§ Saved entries
*** Begin section ***
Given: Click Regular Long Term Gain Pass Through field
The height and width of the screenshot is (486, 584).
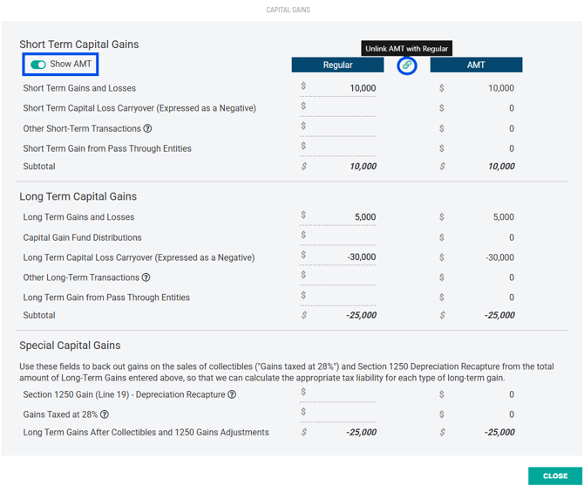Looking at the screenshot, I should coord(339,298).
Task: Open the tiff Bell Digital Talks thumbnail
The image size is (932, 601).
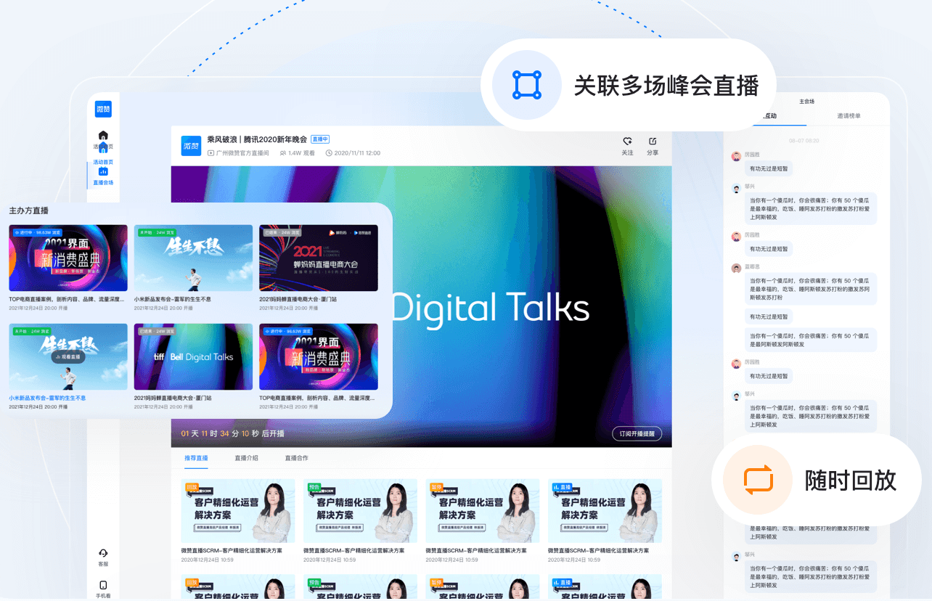Action: point(193,356)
*** End section ***
§ ABOUT THIS TASK
Give back every entry word for word, and drop the pictures as you go.

§ RESULT FOR THIS TASK
Given: Click Regular Long Term Gain Pass Through field
The height and width of the screenshot is (486, 584).
Looking at the screenshot, I should coord(339,298).
Task: Open the tiff Bell Digital Talks thumbnail
The image size is (932, 601).
Action: point(193,356)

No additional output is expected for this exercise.